**Instruction**.
Say whether each statement below agrees with the passage on positive and negative commandments. Answer yes or no for each, and quote the deciding words of the text.
1. The text puts the "price" of a negative commandment at 100% of one's property and that of a positive commandment at 20%.
2. Ramban states how much money one must spend on positive and negative commandments.
3. The text holds that moving from the positive price to the negative price is a matter of simple negation.

**Selected excerpt**.
[start]

According to the method we defined above, when we seek to determine which of the two overrides the other, we must weigh and compare the two alternatives. We are in a situation in which there is a collision between a positive and a negative commandment. The two possibilities are:
- either to fulfill the positive commandment and in doing so violate the negative one,
- or to guard against violating the negative one and in doing so neglect the positive commandment.
The special complexity here arises from the fact that we are not comparing one action against the Torah with another action against the Torah, namely neglecting a positive commandment versus violating a negative one, in which case it is clear that neglecting the positive is preferable. Nor are we comparing two actions that accord with the Torah, namely fulfilling a positive commandment and avoiding a negative one, in which case it is clear that it is preferable to avoid the prohibition. The comparison here combines fulfillment and neglect of both positive and negative commandments in a single equation. The question is whether fulfilling the positive commandment together with violating the negative one is preferable to neglecting the positive commandment together with avoiding the negative one, or not.
Beyond the question of which of these two is preferable, a further question arises: can this be decided solely on the basis of Ramban’s considerations alone? From his language it seems that these considerations by themselves suffice to explain why a positive commandment overrides a negative one.
Arithmetization of Commandments and Transgressions
Above we presented the problem in logical terms, that is, within a framework of principles dealing with comparisons of priority. But, as we saw, that framework does not yield a clear decision. We therefore turn to an arithmetic presentation of the equation, to see whether that will help us reach a conclusion.
Let us assume that the “price” of avoiding a negative commandment is X, and the “price” of fulfilling a positive commandment is Y. From Ramban’s words we learn the following claim: X < Y. Moreover, although Ramban does not mention the relation between positive and negative commandments with respect to how much money one must spend on each, in light of our earlier discussion we can add that there is a more precise measure for the relation between commandments and transgressions in terms of percentages of one’s property: the “price” of a negative commandment is 100% of one’s property, whereas the price of a positive commandment is only 20% of one’s property.
We must now decide what the “price” is of neglecting a positive commandment and of violating a negative one. At a superficial glance, it would seem that the price of violating a negative commandment is -X, and the price of neglecting a positive commandment is -Y. These satisfy the relation -Y < -X, which also seems, at first glance, to be implicit in Ramban’s words.
But this picture is incorrect. If indeed -Y < -X, that does not mean that it is preferable to neglect a positive commandment rather than violate a negative one. On the contrary: it would mean that the cost, in the negative sense, of neglecting the positive commandment is greater than the cost, in that same sense, of violating the negative commandment.
How, then, should we move from the positive price, namely the price of fulfilling a positive commandment or avoiding a negative one, to the negative price, namely the price of neglecting a positive commandment or violating a negative one? The mathematical function here is not simple negation.

[end]

**Information given**.
[start]

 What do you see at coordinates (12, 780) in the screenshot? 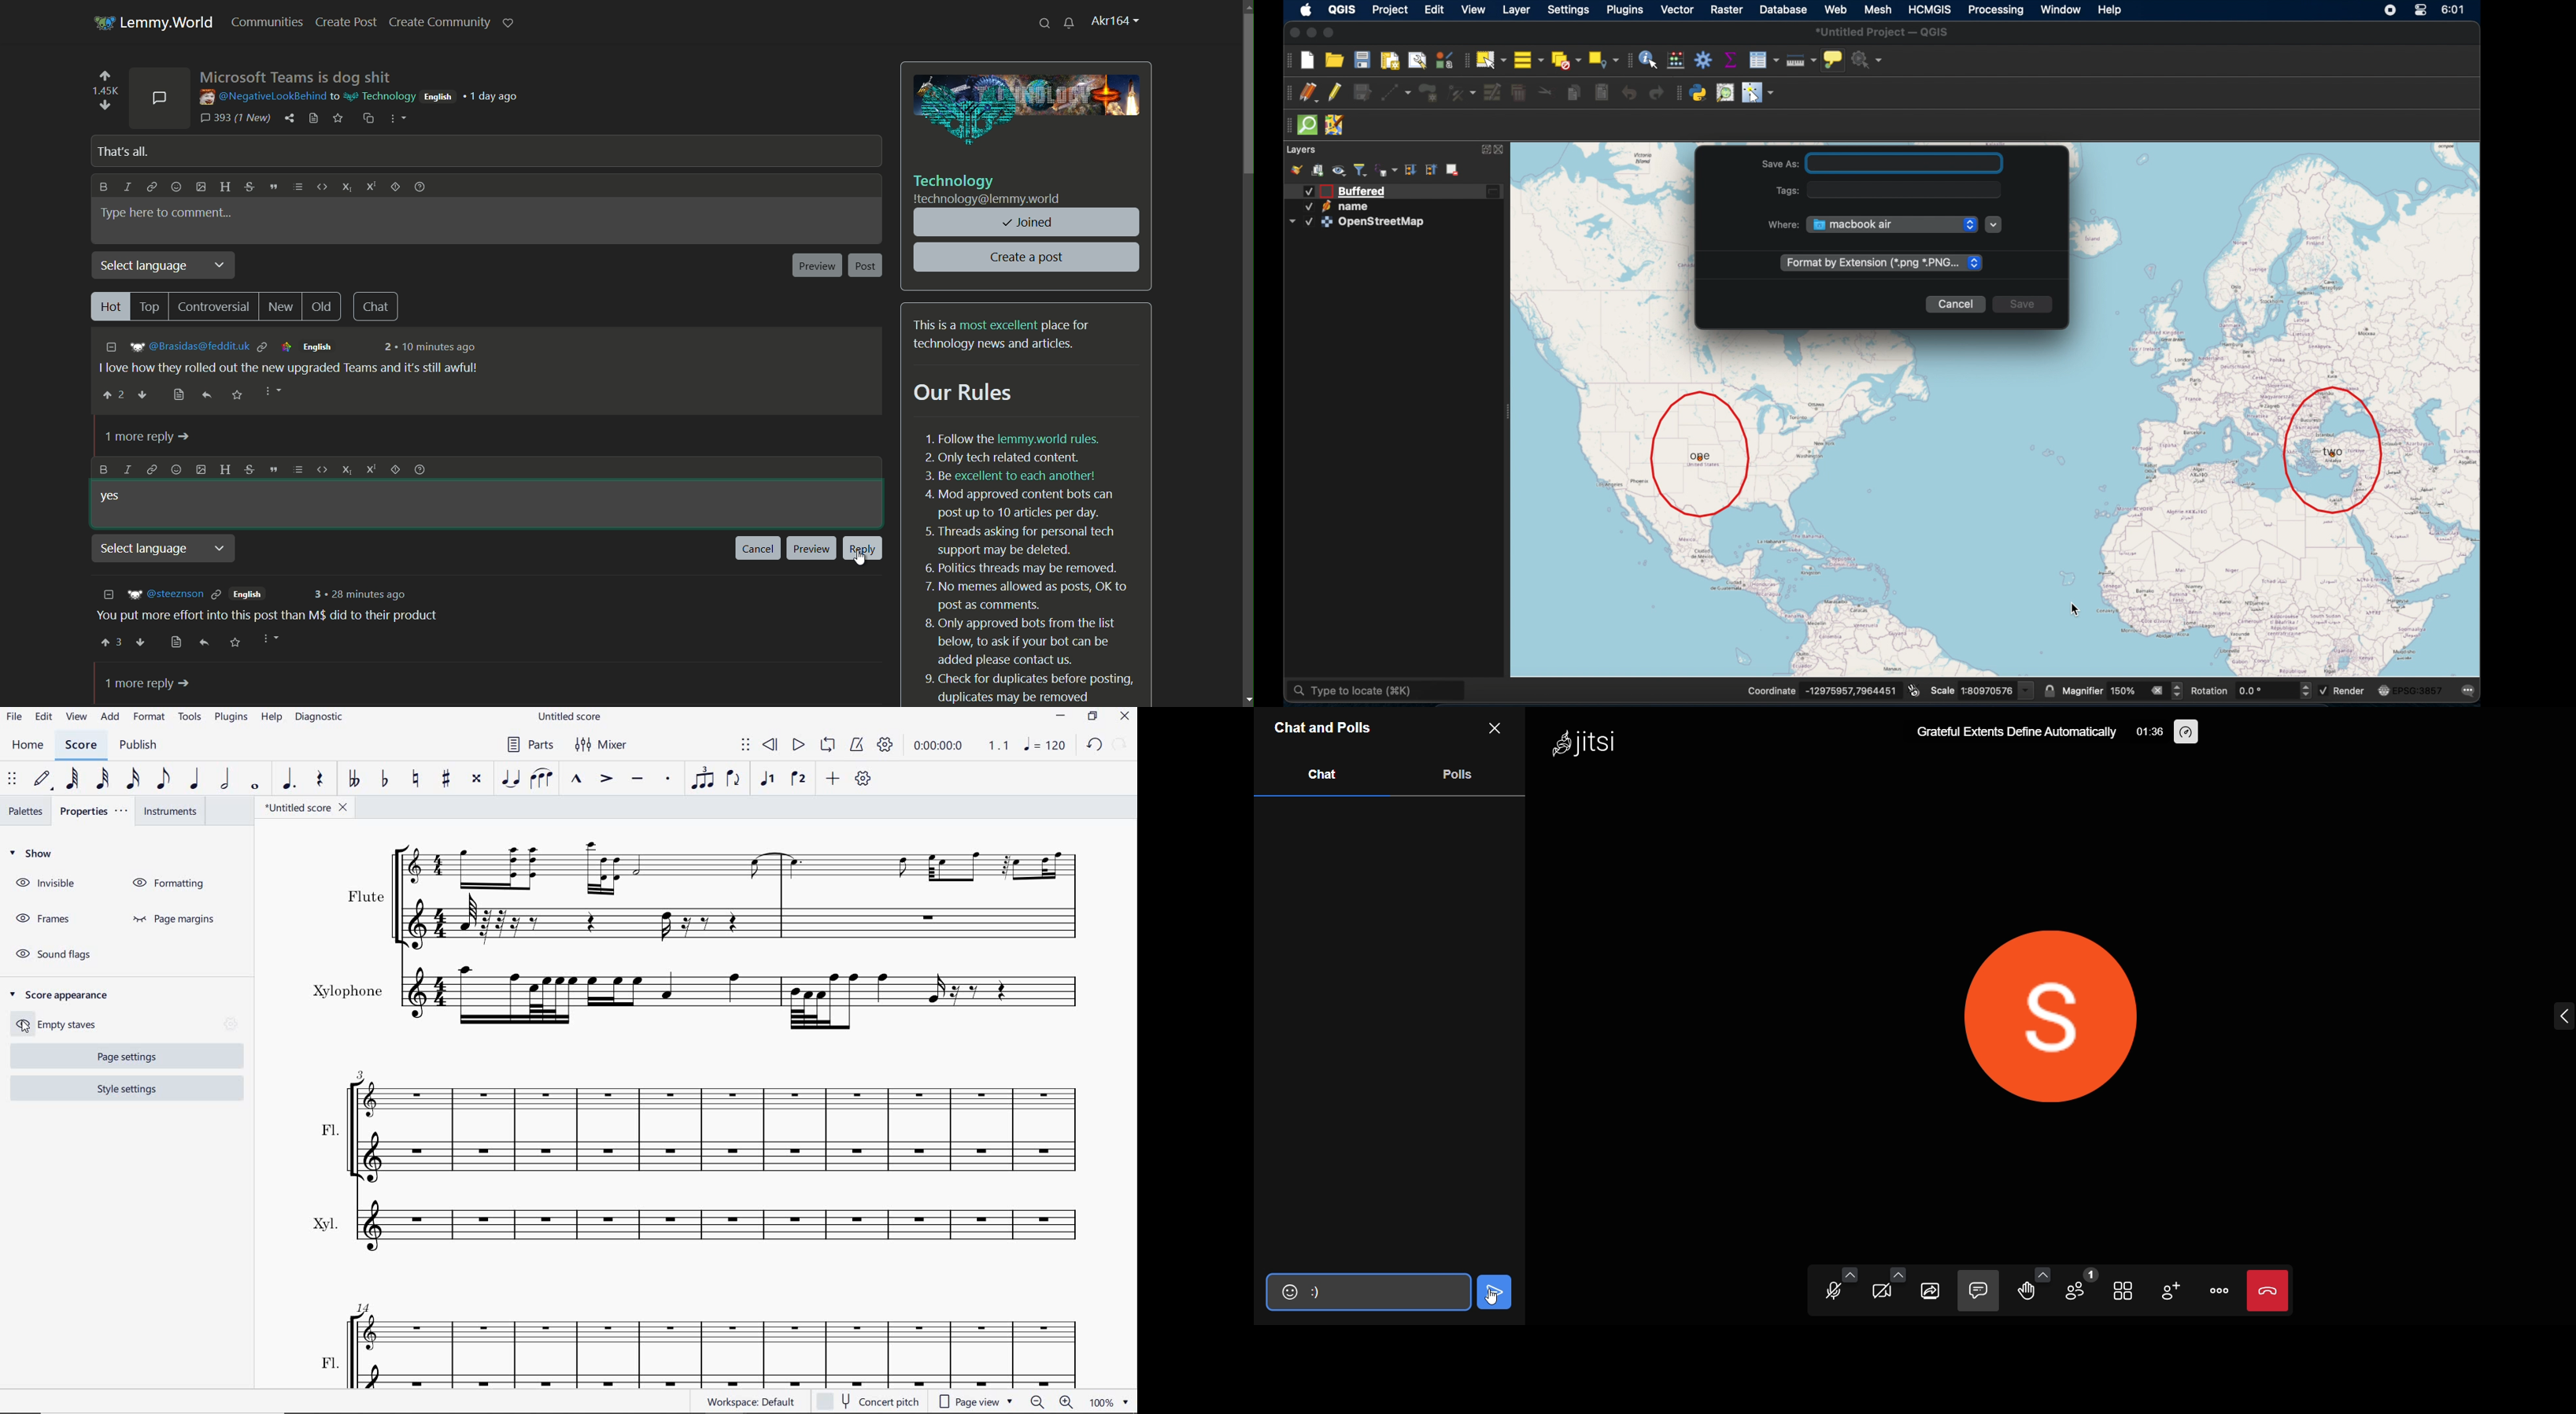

[end]
[start]

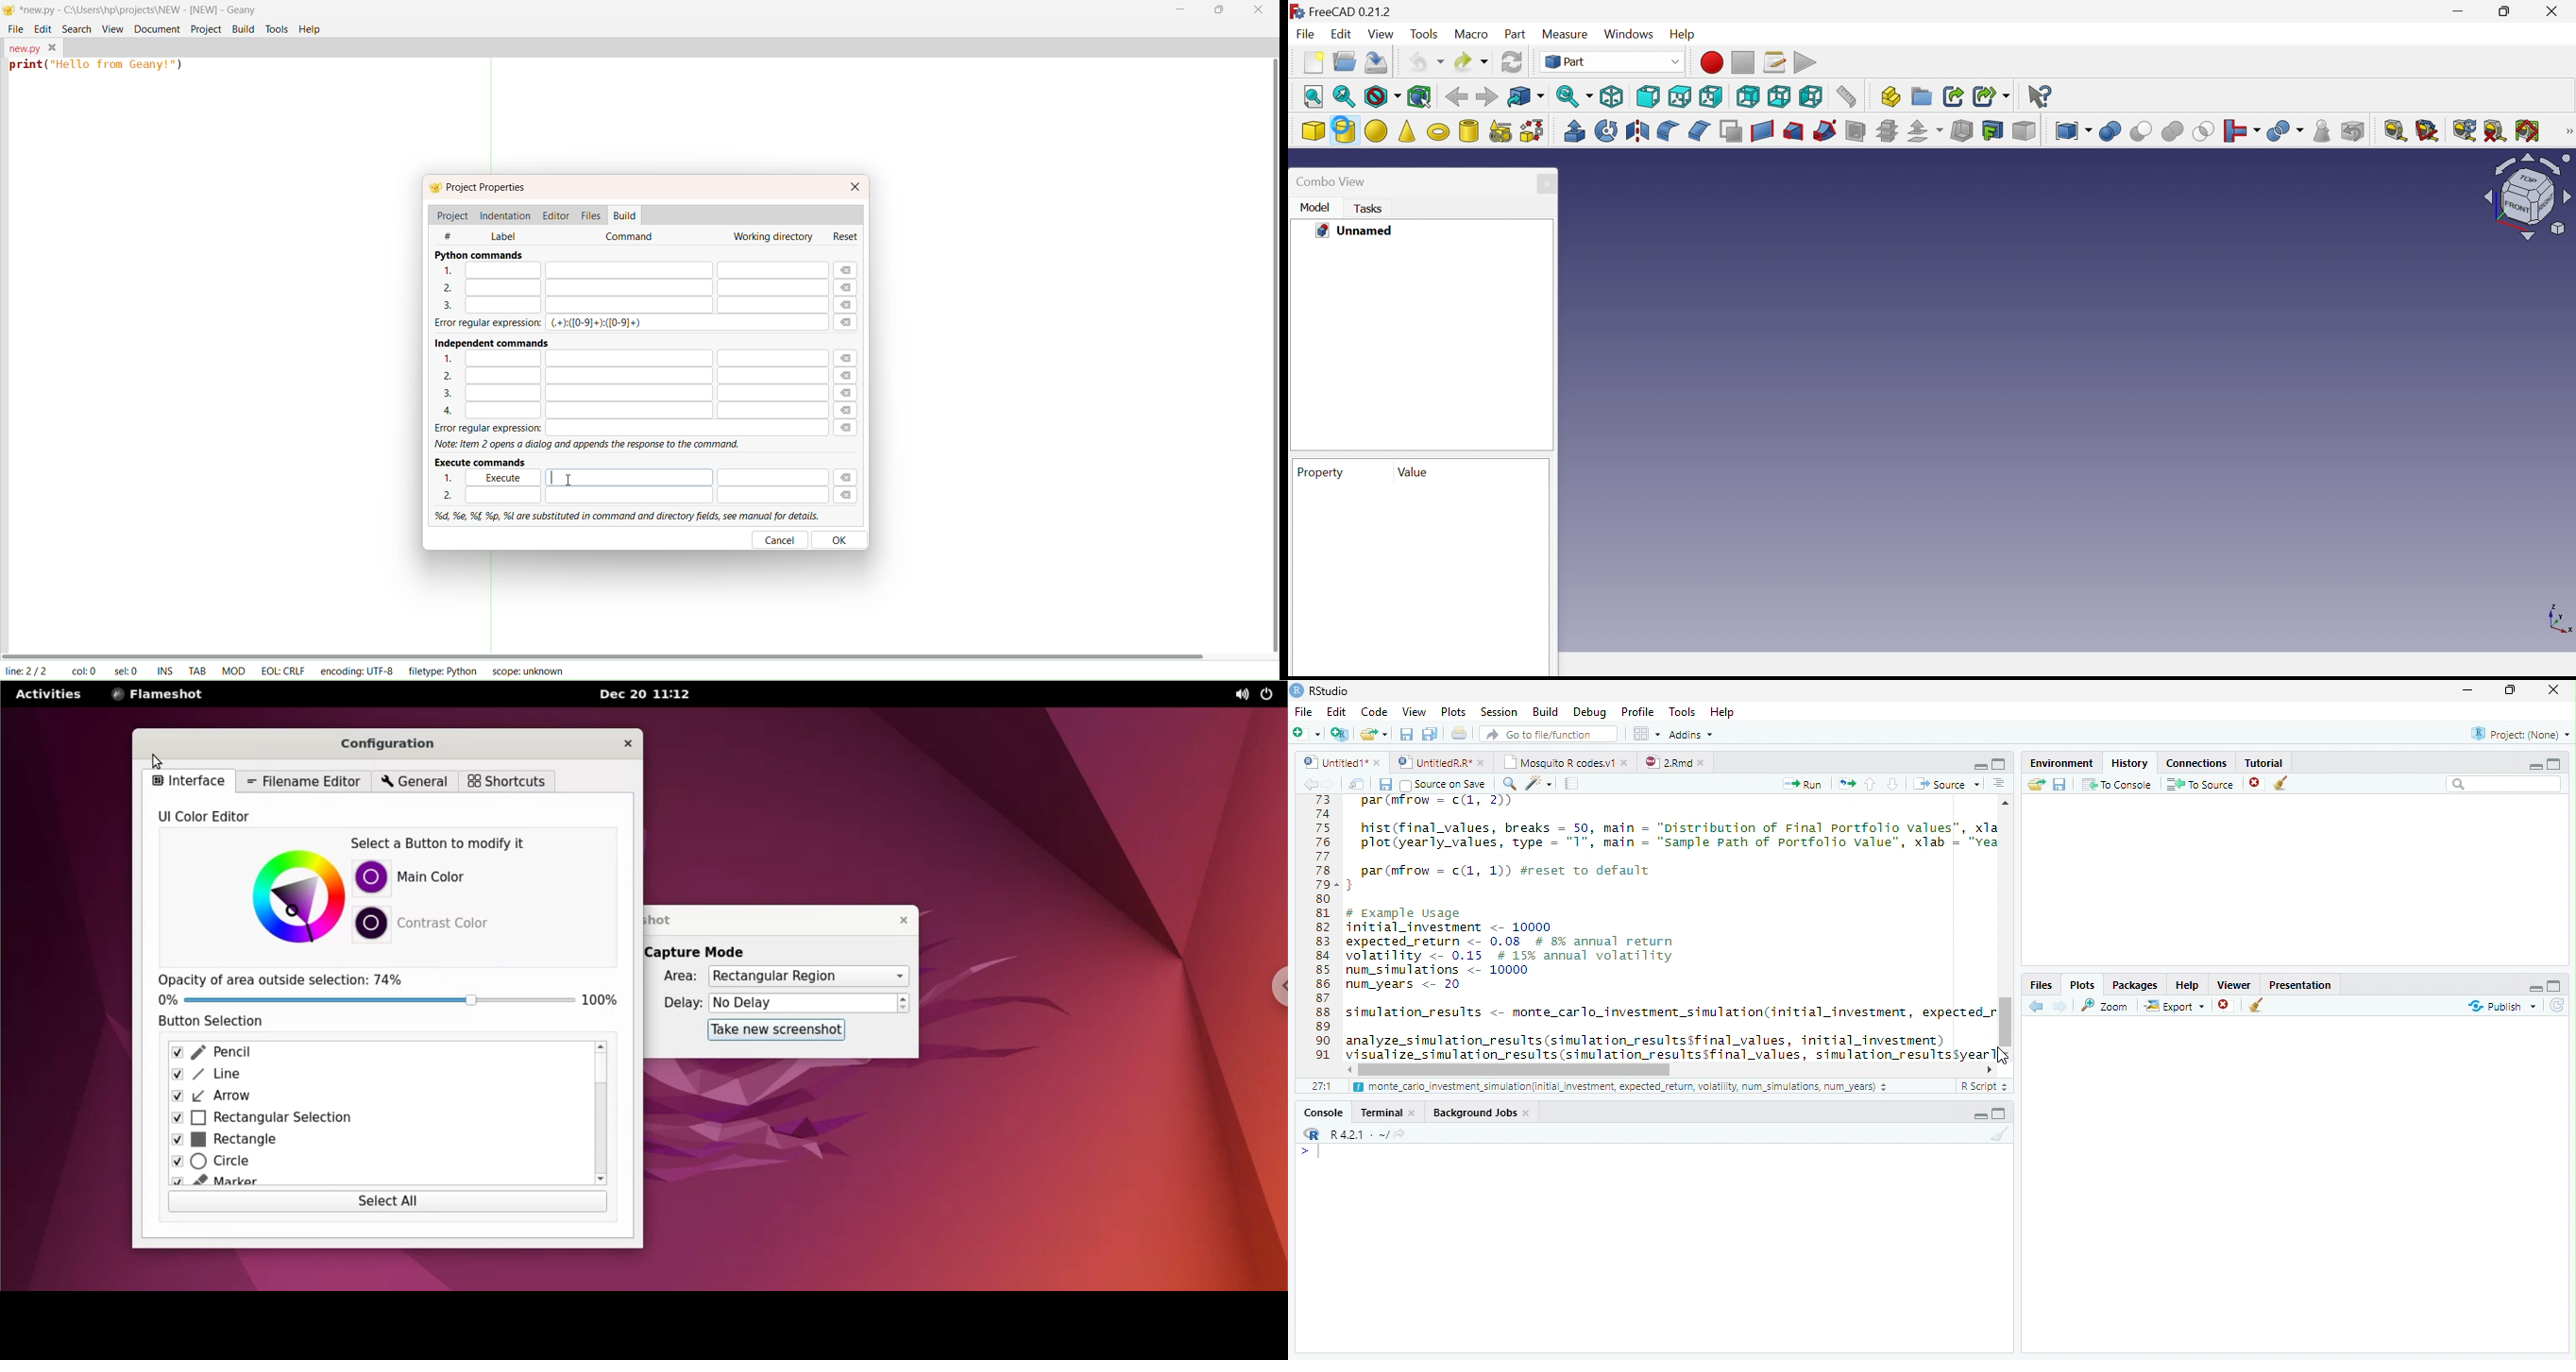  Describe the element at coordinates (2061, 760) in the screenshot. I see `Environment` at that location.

[end]

**Completed task**.
1. Yes: "the “price” of a negative commandment is 100% of one’s property, whereas the price of a positive commandment is only 20% of one’s property."
2. No: "Ramban does not mention the relation between positive and negative commandments with respect to how much money one must spend on each"
3. No: "The mathematical function here is not simple negation."